* [PASSAGE]:
* begin *

# Wifi Max problem, please help!



## Sogeking (Oct 26, 2006)

Hi there,

I have been trying to set this thing up for my DS for the past, errrr, 6 hours?!! And it just wont work :S

At first, it just screwed my whole internet connection up and I had to restore my system a couple of times over before figuring out there was something wrong with it. It was the drivers that came in the CD, so I had to look for updated drivers untill I found them at www.codejunkies.com 
Then, it was better but it just wouldnt connect to my computer let alone DS. Then I learned that I had to basically put all the numbers in the property page of it in order for it to recognise my pc. That too was solved and I have entered all the numbers required. Great, but wait a second.. the bloody thing is still not connecting to the DS. And I was getting this error msg that there was a conflict in my pc and two things were using the same ip number at the same time which would cause one of them to not function properly. I was baffled by then as I couldnt find any explanation to it everywhere I looked. I got through that too by sheer luck as I was fiddling about with it, and I honestly wouldnt know how to solve it again.

And it just kept going from there, from one problem to another. You could imagine how many wee problems like these would consume a quarter of a day to fix.

Im now back in square one, still baffled by this damn adaptor and I just refuse to give in. Please help me get online with my DS... I have almost checked evrey single search result for "wifimax ds datel problem".

Everything seems to be working fine now, I get Excellent signal and "Connected" from the wireless device. But it still refuses to connect to the DS, I dont know why.

Now I have took a screecap of every setting and everything I thought was relevant to this case, please do take a look at them and advice me as to what to do next.




























Can somebody help plz?

Oh, forgot to add: The error Im getting is a 52000 "Unable to obtain an IP address. Move within range of the access point or check DHCP setting".


----------



## zeddy (May 3, 2003)

do you have to set an IP address for the DS?


----------



## garlicsalt2 (Apr 23, 2007)

@Sogeking:

I believe I see your problem: You have your WiFiMax BRIDGED to your ADSL modem. When you do this, you are going to attempt to pull in two IP addresses - one for your PC/Laptop, and one for your DS. Most ISPs (an ISP is the company who provides Internet service) only allow one IP address per DSL or Cable connection (ie. per household). The solution is to TURN OFF bridging, and use ICS (Internet Connection Sharing) AND ONLY ICS!!

* end *

Stored records
* begin *

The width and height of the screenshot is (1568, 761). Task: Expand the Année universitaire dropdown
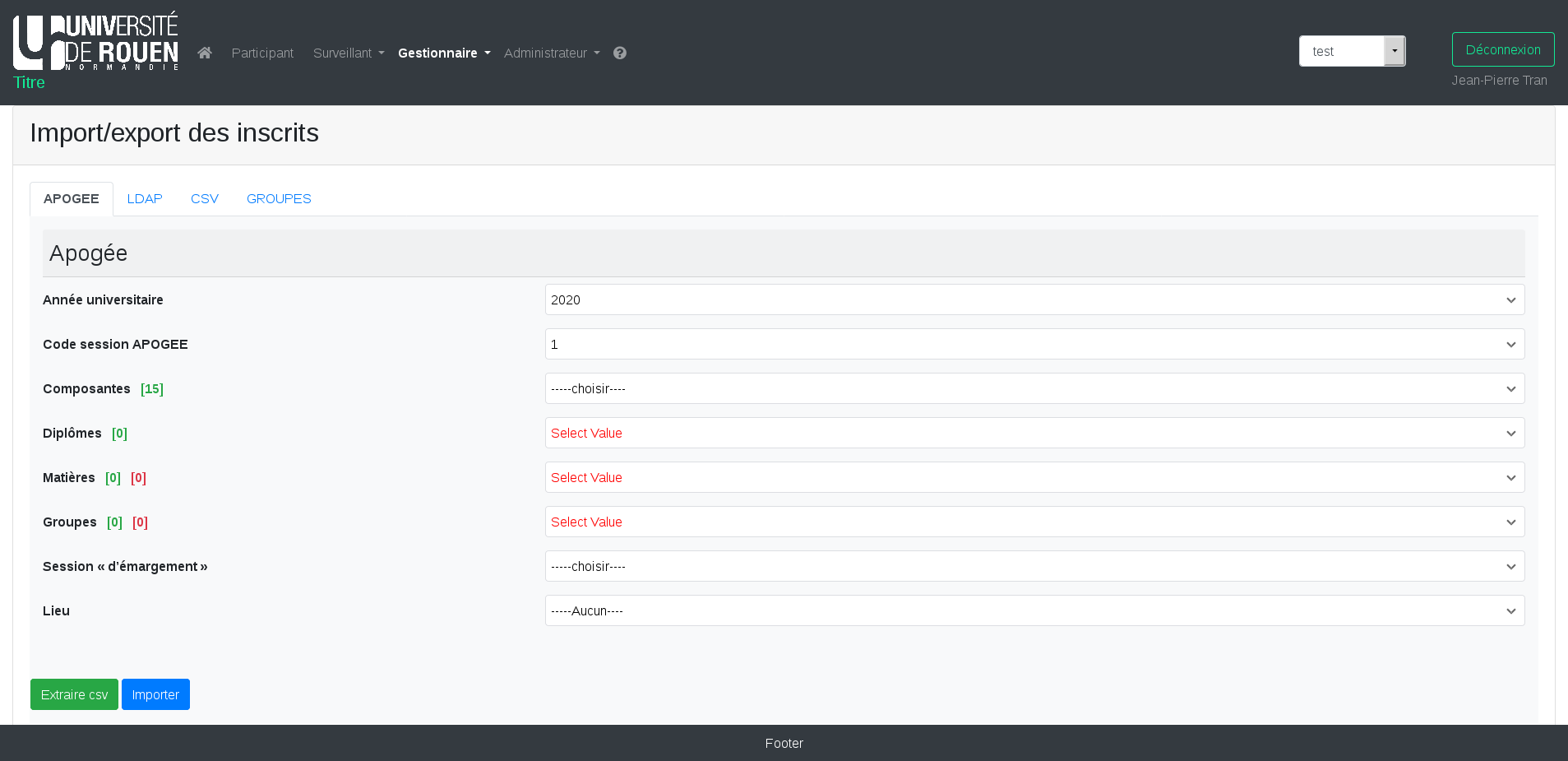coord(1034,299)
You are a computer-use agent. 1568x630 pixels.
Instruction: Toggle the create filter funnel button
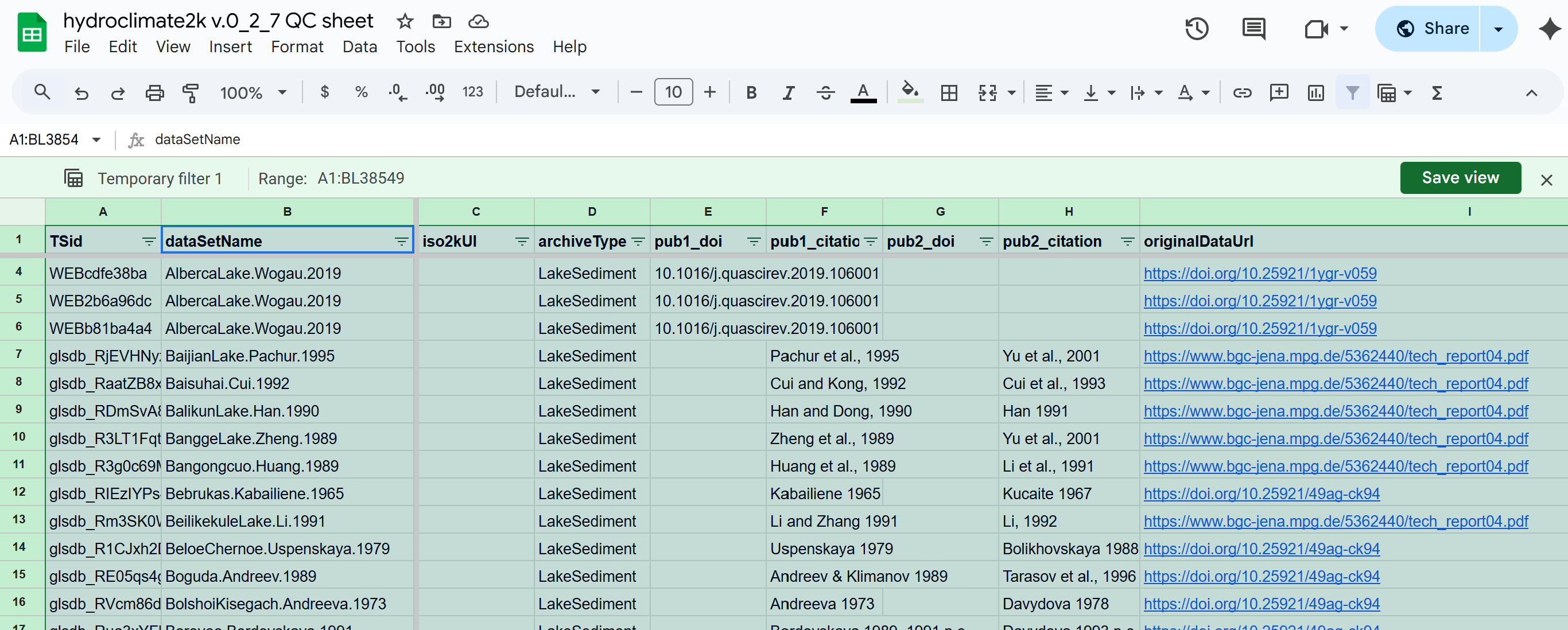(1352, 92)
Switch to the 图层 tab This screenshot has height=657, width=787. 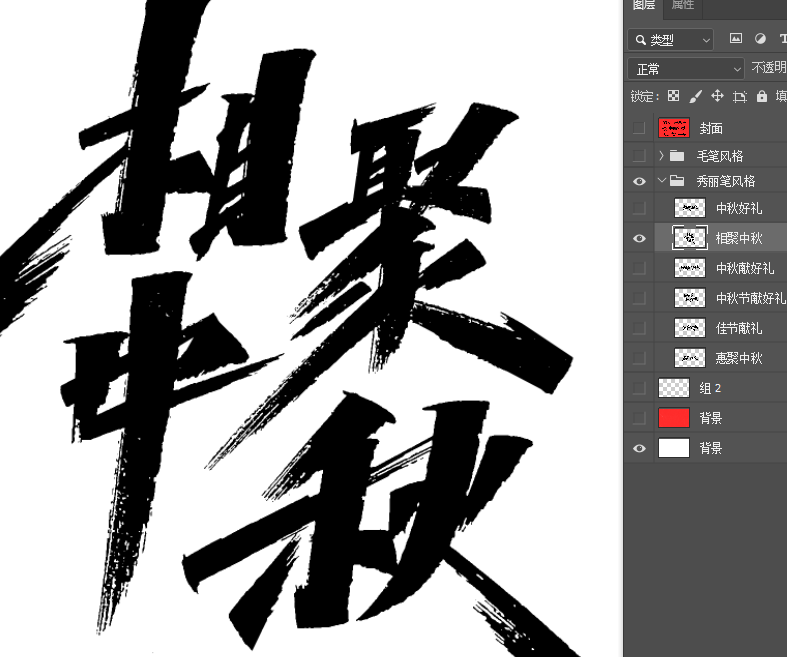tap(644, 6)
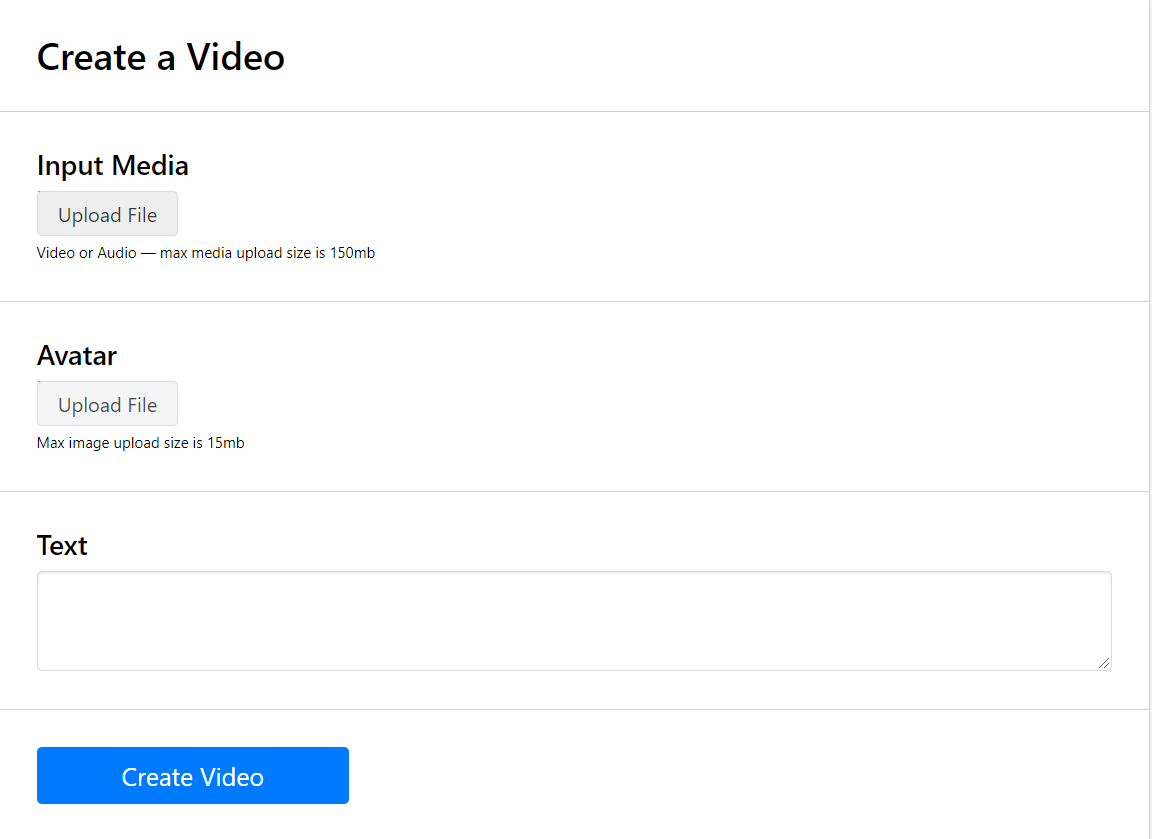Click the divider above the Create Video button

(x=574, y=709)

* end *

* [WORK TO COMPLETE]:
A. List the usernames of everyone who posted in the forum thread about the Wifi Max adapter.
B. Translate this sentence from the Wifi Max thread into Spanish: "Most ISPs (an ISP is the company who provides Internet service) only allow one IP address per DSL or Cable connection (ie. per household)."
C. Answer these questions about the Wifi Max thread:
(i) At which website did Sogeking find the updated drivers?
(ii) What error number does Sogeking report?
(iii) What does garlicsalt2 say should be turned off?

* [THE RESPONSES]:
A.
Sogeking
zeddy
garlicsalt2

B. La mayoría de los ISP (un ISP es la empresa que presta el servicio de Internet) solo permiten una dirección IP por conexión DSL o de cable (es decir, por hogar).

C.
(i) www.codejunkies.com
(ii) 52000
(iii) Bridging